売れない漫画家と殺人犯の出会いを軸に、“創作”と“狂気”の関係を描いたダークサスペンス作品である。
漫画家志望の山城圭吾は、ある一家殺害事件の現場を目撃する。しかし犯人の顔を見たにもかかわらず真実を隠し、その事件を題材にした漫画『34』で人気作家となっていく。やがて現実では、漫画を模倣するような事件が起こり始める。
山城圭吾を菅田将暉、謎の男をFukaseが演じる。共演は小栗旬、高畑充希、中村獅童ほか。
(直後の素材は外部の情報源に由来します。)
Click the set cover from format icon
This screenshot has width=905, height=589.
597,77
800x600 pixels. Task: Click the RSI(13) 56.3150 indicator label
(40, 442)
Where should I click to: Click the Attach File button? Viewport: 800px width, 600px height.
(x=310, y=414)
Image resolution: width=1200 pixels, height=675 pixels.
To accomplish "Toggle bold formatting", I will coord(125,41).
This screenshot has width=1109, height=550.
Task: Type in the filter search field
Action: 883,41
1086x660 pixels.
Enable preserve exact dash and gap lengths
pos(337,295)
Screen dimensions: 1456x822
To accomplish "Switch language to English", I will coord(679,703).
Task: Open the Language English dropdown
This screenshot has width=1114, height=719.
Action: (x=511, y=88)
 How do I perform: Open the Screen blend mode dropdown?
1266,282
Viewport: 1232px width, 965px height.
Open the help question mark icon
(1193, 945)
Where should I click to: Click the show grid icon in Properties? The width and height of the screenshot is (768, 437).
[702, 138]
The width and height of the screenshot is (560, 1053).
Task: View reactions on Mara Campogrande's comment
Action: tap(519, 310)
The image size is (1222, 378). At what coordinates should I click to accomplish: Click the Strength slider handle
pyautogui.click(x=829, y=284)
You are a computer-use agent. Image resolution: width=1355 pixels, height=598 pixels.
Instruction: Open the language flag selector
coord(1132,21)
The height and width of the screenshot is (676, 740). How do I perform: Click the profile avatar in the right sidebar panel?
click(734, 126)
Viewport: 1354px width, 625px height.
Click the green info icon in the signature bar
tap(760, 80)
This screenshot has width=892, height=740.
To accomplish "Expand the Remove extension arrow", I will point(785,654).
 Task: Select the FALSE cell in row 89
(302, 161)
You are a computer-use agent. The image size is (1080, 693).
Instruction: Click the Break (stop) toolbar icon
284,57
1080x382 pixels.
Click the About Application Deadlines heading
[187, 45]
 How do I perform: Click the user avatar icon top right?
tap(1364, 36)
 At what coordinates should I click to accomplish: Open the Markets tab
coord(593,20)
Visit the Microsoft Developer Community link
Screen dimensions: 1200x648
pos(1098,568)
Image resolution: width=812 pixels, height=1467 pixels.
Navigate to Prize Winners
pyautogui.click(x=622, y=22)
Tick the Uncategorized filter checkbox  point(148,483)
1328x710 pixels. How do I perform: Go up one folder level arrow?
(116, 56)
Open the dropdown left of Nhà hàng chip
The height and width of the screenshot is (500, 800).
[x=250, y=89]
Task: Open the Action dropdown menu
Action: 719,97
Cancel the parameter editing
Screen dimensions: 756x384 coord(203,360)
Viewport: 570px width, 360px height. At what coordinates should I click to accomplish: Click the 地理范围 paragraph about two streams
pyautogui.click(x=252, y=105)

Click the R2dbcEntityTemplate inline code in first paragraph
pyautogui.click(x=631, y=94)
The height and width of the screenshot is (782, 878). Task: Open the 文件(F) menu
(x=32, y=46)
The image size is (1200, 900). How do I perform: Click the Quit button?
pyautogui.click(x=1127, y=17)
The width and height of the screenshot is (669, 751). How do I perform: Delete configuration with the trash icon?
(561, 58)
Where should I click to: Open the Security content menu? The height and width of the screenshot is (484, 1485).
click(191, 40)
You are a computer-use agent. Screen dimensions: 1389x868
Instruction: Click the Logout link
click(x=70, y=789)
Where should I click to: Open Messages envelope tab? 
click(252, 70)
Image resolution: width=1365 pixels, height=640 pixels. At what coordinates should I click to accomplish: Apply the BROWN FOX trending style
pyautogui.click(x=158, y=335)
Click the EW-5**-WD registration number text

AIによる生成。肖像権保護のため、人物写真は創作です。
映画『キャラクター』は、売れない漫画家と連続殺人犯の邂逅を軸に展開するサスペンス・スリラーだ。「人の闇を描けない」という創作上の葛藤を抱える主人公が、偶然目撃した凄惨な殺人事件をきっかけに、現実と虚構の境界線を踏み外していく。ストーリーが進むにつれ、創作と現実の輪郭が溶け合っていく構成は、単純なミステリーやサスペンスの枠に収まらない、独特の不気味さと余韻を生み出している。本記事では、あらすじに触れながら『キャラクター』の怖さや見どころをレビューしていく。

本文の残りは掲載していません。